Her Name Was Europa (2020) at the Viennale

In the coming days, Her Name Was Europa, the new feature by the Berlin-based duo Ojoboca will be screened in 16mm at the Viennale. With this film Anja Dornieden and Juan David Gonzalez Monroy continue to explore, with their characteristic aloof irony, the profound strangeness of humans. In their previous short films, the filmmakers have often played tricksters, weaving Borgesian fables and keeping the spectator guessing until the end as to the true origin and intention of the images. Here, too, one feels slightly unnerved by the tale of bovine genetic revival intended to “rewild” the great forests of Europe. Not least because the film’s main character, the ancient and extinct aurochs, proves as elusive to representation and imagination as it is to the geneticists and zoologists keen on its resuscitation.

The unreliable narrator of the film, seen only as a pair of hands moving text and objects into the frame, inconspicuously draws parallels between this contemporary project and a strikingly similar one from the Nazi era, whose aim was to create immense hunting grounds populated with replicas of ancient animals. The film thus raises uncomfortable questions not only about the continual subordination of nature to human whims, but also about the potentially sinister undertones of seemingly innocent ecological initiatives within the context of today’s Europe.

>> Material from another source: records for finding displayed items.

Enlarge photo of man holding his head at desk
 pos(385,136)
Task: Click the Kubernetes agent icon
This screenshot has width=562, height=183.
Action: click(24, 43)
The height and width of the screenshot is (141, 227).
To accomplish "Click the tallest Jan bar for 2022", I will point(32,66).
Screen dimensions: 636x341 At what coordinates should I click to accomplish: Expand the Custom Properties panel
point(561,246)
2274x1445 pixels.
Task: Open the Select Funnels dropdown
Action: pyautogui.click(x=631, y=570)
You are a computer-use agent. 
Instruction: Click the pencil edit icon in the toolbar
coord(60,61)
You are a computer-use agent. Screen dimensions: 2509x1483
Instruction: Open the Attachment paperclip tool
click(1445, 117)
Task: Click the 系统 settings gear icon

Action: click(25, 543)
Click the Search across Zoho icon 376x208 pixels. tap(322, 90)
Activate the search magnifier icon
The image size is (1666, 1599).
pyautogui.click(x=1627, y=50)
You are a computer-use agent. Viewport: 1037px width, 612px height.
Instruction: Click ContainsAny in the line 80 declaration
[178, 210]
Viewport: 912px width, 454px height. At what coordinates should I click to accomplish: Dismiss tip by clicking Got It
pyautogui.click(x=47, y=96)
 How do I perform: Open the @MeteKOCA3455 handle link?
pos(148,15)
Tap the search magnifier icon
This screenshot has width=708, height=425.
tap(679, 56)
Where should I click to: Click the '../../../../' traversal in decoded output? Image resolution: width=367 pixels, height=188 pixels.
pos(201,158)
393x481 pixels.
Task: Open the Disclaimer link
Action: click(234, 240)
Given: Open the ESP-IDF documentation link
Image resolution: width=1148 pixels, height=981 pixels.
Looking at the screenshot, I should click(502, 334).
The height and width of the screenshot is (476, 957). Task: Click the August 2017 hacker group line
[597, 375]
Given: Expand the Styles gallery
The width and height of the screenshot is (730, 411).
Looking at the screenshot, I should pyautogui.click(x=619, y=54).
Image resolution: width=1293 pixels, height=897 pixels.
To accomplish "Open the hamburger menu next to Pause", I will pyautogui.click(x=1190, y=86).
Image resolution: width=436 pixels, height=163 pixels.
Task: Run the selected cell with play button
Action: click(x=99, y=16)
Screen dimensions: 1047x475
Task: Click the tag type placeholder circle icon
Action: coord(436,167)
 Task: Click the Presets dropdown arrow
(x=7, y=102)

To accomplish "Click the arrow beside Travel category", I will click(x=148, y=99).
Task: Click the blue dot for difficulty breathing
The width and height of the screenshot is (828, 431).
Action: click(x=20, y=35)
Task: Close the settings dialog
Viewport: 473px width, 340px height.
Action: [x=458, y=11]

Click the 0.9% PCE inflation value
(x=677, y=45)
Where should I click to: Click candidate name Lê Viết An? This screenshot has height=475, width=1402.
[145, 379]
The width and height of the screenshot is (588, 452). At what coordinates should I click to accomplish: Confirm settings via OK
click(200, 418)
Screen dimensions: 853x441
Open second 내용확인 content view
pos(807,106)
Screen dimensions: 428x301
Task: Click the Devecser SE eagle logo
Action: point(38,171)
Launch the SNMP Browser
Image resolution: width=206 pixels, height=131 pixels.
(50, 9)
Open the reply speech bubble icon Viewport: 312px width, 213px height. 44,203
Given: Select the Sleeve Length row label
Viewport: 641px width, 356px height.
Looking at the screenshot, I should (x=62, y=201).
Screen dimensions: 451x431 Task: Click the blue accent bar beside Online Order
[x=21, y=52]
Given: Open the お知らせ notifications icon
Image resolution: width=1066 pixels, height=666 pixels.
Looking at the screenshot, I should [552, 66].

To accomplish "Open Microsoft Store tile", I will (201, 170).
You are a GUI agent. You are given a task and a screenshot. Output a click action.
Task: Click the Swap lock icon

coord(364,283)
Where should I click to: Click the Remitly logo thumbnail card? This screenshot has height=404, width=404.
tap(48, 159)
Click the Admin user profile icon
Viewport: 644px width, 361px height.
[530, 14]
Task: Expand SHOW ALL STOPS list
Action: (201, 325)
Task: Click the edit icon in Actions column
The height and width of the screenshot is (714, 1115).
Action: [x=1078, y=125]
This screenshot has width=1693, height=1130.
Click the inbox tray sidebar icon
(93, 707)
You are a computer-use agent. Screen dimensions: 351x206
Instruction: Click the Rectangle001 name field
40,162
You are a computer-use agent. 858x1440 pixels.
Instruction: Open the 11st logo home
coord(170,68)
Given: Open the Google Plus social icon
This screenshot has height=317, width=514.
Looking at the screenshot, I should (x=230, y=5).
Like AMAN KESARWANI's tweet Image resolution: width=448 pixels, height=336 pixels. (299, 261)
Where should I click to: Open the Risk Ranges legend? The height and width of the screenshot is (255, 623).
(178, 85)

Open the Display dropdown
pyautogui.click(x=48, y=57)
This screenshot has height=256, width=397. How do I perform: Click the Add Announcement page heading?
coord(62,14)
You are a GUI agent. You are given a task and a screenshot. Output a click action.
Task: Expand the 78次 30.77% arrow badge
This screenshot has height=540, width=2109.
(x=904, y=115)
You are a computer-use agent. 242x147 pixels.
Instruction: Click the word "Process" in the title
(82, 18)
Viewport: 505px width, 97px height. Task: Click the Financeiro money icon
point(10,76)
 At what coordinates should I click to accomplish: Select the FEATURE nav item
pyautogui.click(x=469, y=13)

Ojoboca’s practice is strongly tied to the artist-run photochemical laboratory network, and, more specifically, LaborBerlin. As all of the duo’s works, Her Name Was Europa was shot on film. The final print, distributed by Arsenal in Berlin and Light Cone in Paris, was struck at one of the remaining European commercial laboratories, Andec, while the laser subtitles were engraved at L’Abominable. The photochemical process is not an incidental choice for Ojoboca: the medium’s unpredictable nature fits with their speculative approach to filmmaking, while the camaraderie of the collective laboratory provides a kind of creative refuge from the profit-oriented world. These initiatives go beyond maintenance or preservation of the film medium; their goal is to imagine photochemical practices as they have never before existed.

The intersecting stories and reflections raise a whole herd of questions on humans’ relationship to nature, European history, science and imagination, and Ojoboca’s own artistic practice. As with the best films, we are left with a strange feeling of bewilderment.